Stop and thank a cop
Police officers pass a man with a flag for a cape as protesters at Los Angeles Police Department headquarters rally to express their anger over the fatal police shooting of an unarmed homeless man on Sunday. (David McNew / Getty Images)

To the editor: I was disappointed that while some writers criticized the Los Angeles Police Department, not one expressed relief or gratitude that an officer was not harmed during the confrontation on skid row Sunday. ("Police need better ways to handle confrontations with the homeless," letters, March 3)

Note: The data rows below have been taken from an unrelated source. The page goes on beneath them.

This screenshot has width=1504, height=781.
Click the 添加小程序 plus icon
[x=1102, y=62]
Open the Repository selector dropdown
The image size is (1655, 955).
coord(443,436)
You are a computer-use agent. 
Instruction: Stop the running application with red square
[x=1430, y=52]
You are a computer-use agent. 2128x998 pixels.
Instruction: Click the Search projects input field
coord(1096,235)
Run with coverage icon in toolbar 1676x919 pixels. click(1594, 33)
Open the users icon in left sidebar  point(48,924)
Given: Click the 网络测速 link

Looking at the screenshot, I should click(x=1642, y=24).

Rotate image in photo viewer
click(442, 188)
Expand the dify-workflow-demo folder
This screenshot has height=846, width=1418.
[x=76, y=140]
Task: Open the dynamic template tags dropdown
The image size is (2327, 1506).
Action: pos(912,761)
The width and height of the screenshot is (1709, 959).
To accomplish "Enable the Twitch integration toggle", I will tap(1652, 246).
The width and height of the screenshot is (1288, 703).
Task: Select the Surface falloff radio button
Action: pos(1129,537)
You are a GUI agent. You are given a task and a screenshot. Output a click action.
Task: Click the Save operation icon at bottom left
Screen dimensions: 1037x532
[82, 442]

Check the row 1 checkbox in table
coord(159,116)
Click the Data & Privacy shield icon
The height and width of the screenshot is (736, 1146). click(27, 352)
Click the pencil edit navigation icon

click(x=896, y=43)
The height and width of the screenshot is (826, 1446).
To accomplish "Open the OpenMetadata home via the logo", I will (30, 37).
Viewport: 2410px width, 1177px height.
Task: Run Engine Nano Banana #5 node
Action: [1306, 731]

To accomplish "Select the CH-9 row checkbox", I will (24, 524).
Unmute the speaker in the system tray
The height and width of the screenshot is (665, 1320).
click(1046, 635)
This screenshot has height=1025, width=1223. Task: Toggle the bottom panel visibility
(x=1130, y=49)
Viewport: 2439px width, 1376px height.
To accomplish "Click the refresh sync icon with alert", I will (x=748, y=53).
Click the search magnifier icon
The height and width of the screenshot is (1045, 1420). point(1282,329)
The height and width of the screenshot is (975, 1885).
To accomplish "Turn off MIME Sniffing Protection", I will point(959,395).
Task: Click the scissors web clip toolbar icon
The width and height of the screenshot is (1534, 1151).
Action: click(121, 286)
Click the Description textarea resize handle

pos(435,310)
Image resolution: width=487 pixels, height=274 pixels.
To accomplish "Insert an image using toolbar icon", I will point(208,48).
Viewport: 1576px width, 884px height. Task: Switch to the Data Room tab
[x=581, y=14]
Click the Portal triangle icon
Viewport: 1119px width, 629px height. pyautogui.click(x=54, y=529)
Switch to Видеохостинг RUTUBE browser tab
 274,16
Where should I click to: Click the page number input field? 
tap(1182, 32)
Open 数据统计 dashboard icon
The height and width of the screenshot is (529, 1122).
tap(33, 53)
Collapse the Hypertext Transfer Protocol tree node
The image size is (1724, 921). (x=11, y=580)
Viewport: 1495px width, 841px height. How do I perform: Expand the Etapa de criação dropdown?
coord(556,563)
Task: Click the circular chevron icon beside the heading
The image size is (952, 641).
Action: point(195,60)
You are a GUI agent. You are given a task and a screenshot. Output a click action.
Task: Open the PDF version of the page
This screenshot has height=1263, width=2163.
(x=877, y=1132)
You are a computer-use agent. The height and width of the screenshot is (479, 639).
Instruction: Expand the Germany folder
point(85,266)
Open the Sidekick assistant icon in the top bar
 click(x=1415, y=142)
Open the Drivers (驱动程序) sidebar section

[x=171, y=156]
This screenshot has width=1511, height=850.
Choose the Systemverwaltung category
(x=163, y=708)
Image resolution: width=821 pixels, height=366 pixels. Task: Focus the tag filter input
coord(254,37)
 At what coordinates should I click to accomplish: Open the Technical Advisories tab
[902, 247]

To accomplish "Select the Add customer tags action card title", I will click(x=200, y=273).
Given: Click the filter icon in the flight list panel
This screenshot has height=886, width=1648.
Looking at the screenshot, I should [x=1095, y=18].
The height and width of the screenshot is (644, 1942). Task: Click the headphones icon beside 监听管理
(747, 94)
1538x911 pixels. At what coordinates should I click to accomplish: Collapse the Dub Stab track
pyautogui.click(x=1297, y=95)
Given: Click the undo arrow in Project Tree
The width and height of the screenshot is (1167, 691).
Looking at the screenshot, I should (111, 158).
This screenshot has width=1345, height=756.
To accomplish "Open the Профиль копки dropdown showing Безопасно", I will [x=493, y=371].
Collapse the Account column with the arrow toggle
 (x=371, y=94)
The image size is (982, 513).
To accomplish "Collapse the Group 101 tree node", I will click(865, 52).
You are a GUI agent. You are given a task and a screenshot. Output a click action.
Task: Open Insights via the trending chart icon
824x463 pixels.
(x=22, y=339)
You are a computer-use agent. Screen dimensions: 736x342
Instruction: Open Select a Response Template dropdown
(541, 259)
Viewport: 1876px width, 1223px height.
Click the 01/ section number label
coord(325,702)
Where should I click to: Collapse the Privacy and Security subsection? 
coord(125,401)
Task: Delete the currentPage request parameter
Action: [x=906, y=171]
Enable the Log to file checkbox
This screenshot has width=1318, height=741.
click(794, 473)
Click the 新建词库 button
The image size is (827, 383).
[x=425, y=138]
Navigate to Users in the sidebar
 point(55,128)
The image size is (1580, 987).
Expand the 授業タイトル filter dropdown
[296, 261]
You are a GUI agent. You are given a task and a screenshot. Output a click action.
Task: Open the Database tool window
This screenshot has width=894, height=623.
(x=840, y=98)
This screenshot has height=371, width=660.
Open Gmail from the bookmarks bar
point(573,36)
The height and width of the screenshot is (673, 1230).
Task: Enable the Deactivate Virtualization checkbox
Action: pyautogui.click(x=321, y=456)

Most of us get up every day to earn money and provide for our families; the men and women in law enforcement get up to protect us. We make a mistake, and we might lose some money or rework a project. When an officer makes a decision, a life is on the line. How these brave people do this regularly is beyond comprehension.


If it cannot be found on the front page of our paper, maybe I can get it in here: To every person in law enforcement, thank you for putting yourself between us and harm.

Mike Iachelli, Pomona


To the editor: What I don't understand is why it takes several strong, armed policemen to surround a Tasered suspect and subdue the man.

A flailing suspect might be reaching for a policeman's gun or just flailing. Originally the guns didn't seem to be in use or needed.

Why not devise a way to solve this problem short of executing the suspect?

Eileen Haussmann, Torrance


To the editor: Years ago if a cop saw a kid with a gun, he would probably smile knowing it was a toy. Today cops must feel that anyone of any age may be armed, whether that person is in a car, in the street, on campus or in a school, store or restaurant.

This may well put fear in every cop that almost everyone an officer encounters may be a potential shooter. This pervasive threat may account for police shooting unarmed citizens.